— Given text —
The US should be answerable for crimes against humanity in Zimbabwe and their leaders should be dragged to the ICC kicking and screaming if the ICC is to remain credible.
Vukani Madoda
The so-called International Criminal Court should adjourn indefinitely.
This is one of those bogus institutions that is at the very least a big joke, and at the very best a piece of sublime mysticism and nonsense.
Governed by a lengthy Rome Statute and claiming to be the first permanent, treaty-based, international criminal court established to help end impunity for the perpetrators of the most serious crimes of concern to the world, this beast is not an international organisation at all.
It is not part of the United Nations and even the United States refuses to accede to its purpose and establishment.
There is nothing international about an organisation whose focus of investigation is mainly African countries; namely the DRC, Uganda, Kenya, Sudan, the Central African Republic, Mali, Cote d’Ivoire and Libya.
In fact, these are the only countries whose situations are under investigation by the ICC right now and all of them are in Africa while another two, Nigeria and Guinea, are under preliminary investigations.
So is this really an international criminal court or it some makeshift kangaroo court seeking relevance through subverting the sovereignty of African countries that are going through necessary transitional periods whose gains they will realise in due course?

— Input data —
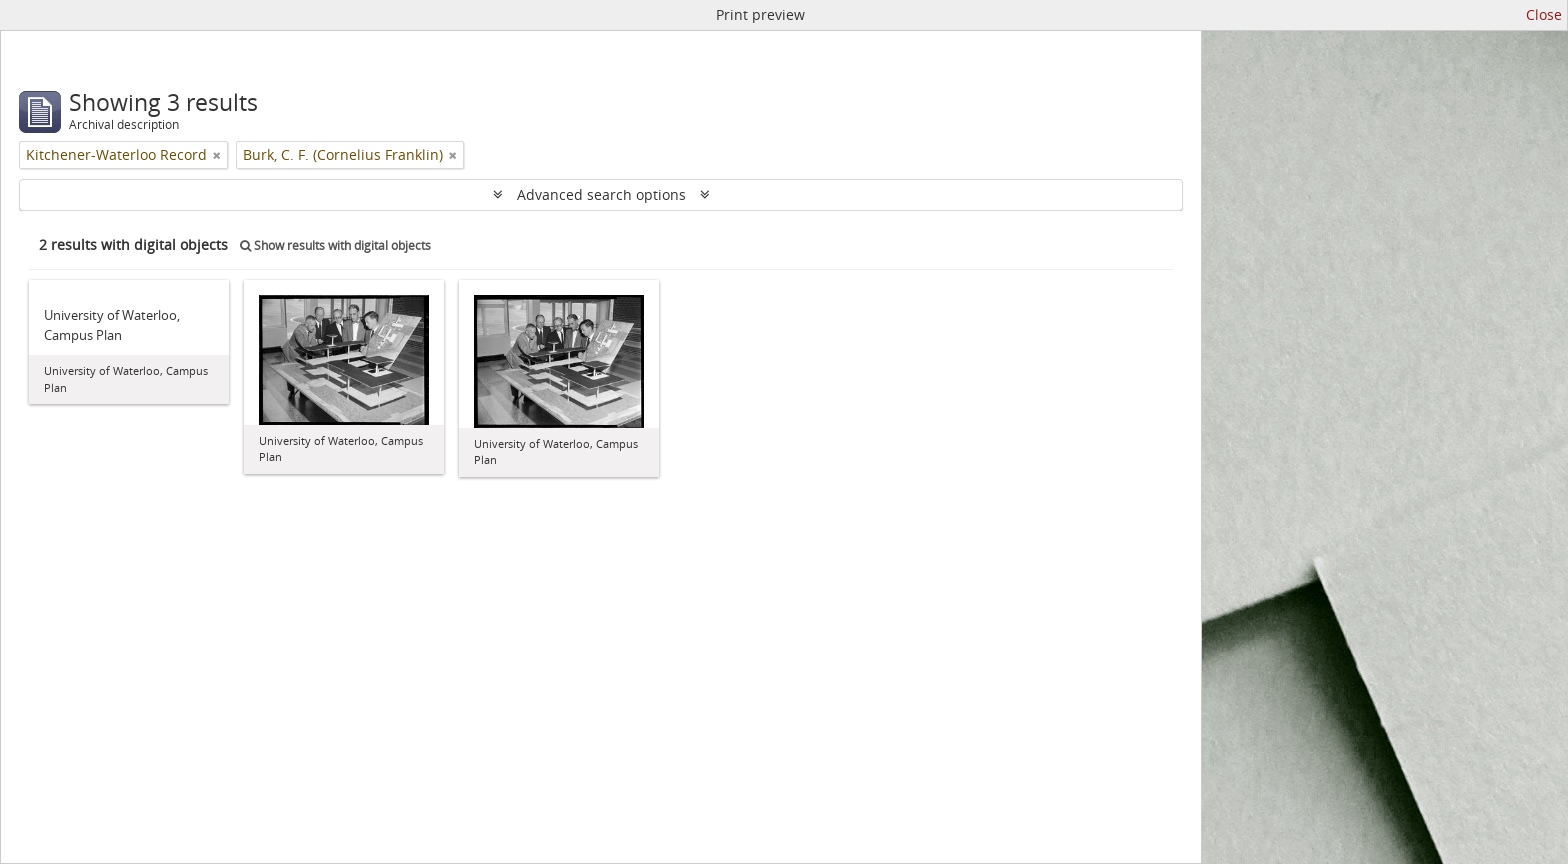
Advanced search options (601, 194)
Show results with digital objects (335, 245)
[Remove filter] (217, 155)
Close (1544, 14)
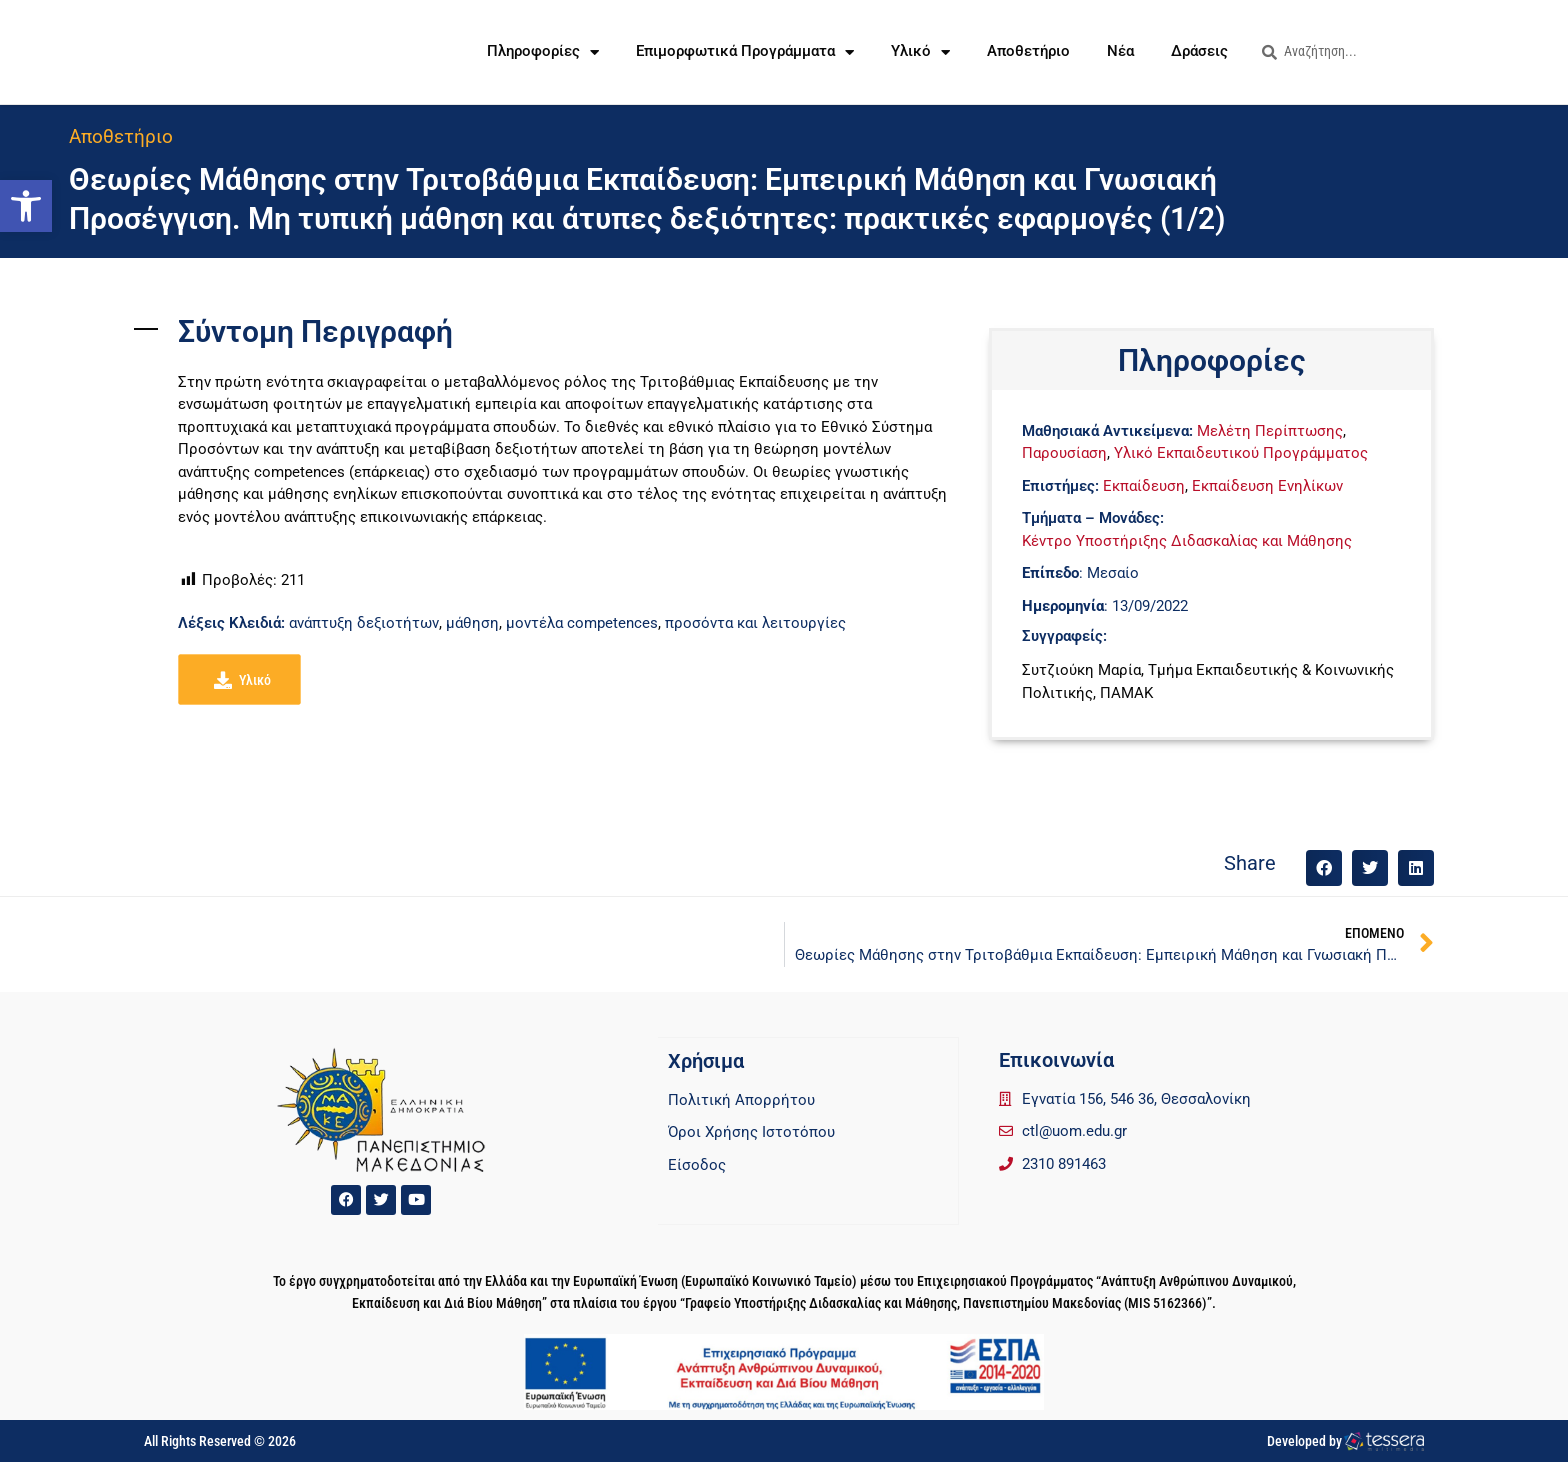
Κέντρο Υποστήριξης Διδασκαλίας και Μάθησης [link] (1187, 541)
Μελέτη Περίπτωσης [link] (1270, 431)
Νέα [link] (1120, 52)
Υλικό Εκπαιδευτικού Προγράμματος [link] (1241, 453)
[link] (26, 206)
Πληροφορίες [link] (543, 52)
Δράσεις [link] (1199, 52)
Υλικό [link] (920, 52)
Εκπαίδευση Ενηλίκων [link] (1267, 486)
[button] (1324, 868)
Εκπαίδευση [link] (1144, 486)
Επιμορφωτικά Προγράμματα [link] (745, 52)
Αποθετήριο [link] (1028, 52)
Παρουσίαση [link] (1064, 453)
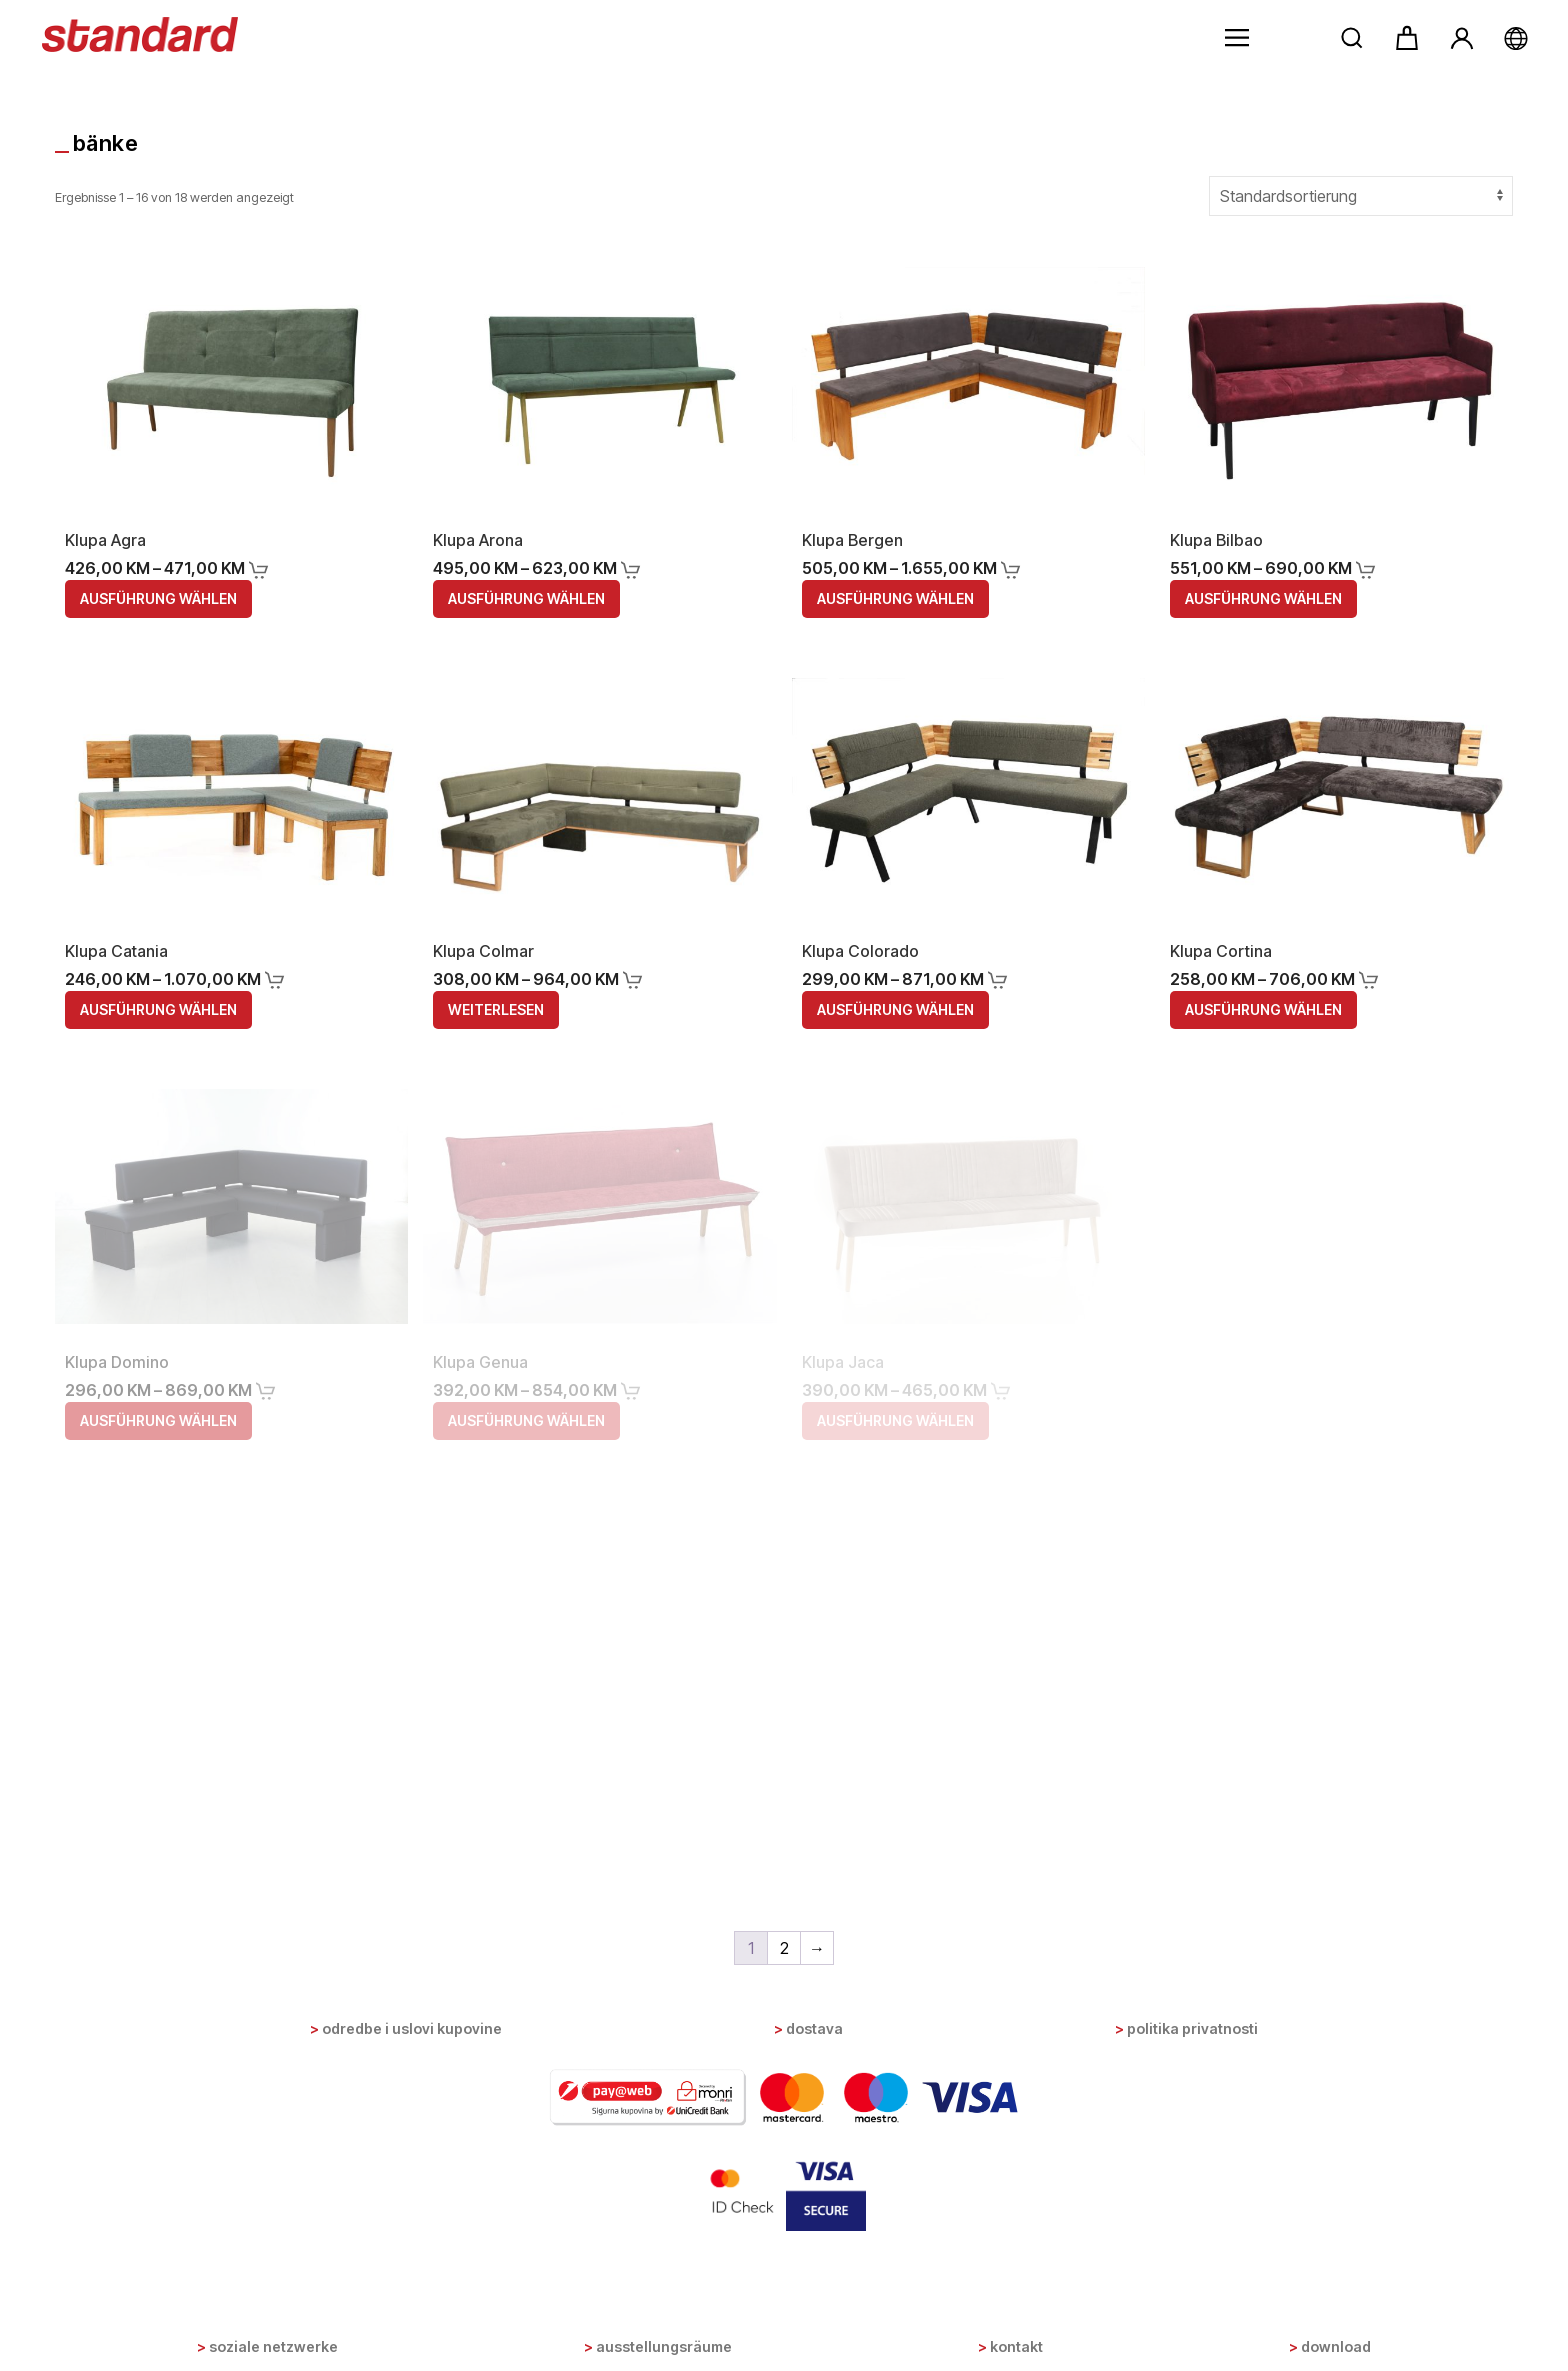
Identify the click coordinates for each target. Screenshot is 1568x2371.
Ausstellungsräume (664, 2346)
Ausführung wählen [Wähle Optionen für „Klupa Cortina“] (1263, 1009)
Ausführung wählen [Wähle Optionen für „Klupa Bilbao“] (1263, 598)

— Problems to work on —
a - From the records above, can you copy out the stretch from the line containing "Αποθετήριο [link] (1028, 52)" through the end of the records, leaving out the pictures?
b - How would the piece criticizing the International Criminal Court go on after its last sentence?

— Set of answers —
a -
Αποθετήριο [link] (1028, 52)
Παρουσίαση [link] (1064, 453)
Identify the click coordinates for each target. Screenshot is 1568x2371.
Ausstellungsräume (664, 2346)
Ausführung wählen [Wähle Optionen für „Klupa Cortina“] (1263, 1009)
Ausführung wählen [Wähle Optionen für „Klupa Bilbao“] (1263, 598)

b -
Are you telling me that in the whole world these are the countries that are subject to the following crimes (a) The crime of genocide; (b) Crimes against humanity; (c) War crimes; and (d) The crime of aggression which the ICC claims to have jurisdiction over?
Can someone tell me why xenophobia is not a crime and why South Africa and Botswana, who are signatories to the Rome Statue, are not under investigation for xenophobic crimes?
I would also like to know why racism is not a crime and why US did not accede to the ICC establishment and yet it is keen to support its activities? In fact, it would save a lot of face if an explanation is given as to why the ICC is based in The Hague?
I thought it was US federal law, for instance, that advocates trial by a “jury of peers”. So whose peers are in The Hague? Certainly, the African countries under ICC investigation have no peers in The Hague.
Furthermore, is it not convenient that racism is not a crime in The Netherlands and only a shoddy Bureau of Discrimination with a Board comprising only white people attends to the issues of racism brought forward by the few daring and discriminated black people in that country?
Is it a coincidence that racism is not a crime in The Netherlands, the headquarters of ICC and that the US is not a signatory of the ICC and yet blatant cases of racial torture and discrimination continue to be the order of the day in the US?
In just a few years, US police brutally murdered Kelly Thomas in July 2011; Gil Collar on October 6, 2012; Andy Lopez Cruz on October 13, 2013; Eric Garner on July 17, 2014; Michael Brown on August 9, 2014; Ezell Ford on August 11, 2014; Tamir Rice in November 2014; and Antonio Martin in December 2014.
All of them were unarmed.
All of them shot by white police officers.
And as recently as June 8, 2015, an overzealous white US cop pulled a gun on black teenagers and heavy-handedly restrained a 14-year-old black girl in a swim suit.
These are just a few of the cases of crimes of US police brutality and racism which are not considered a crime by the ICC although they are blatantly and vividly crimes against humanity and crimes of aggression.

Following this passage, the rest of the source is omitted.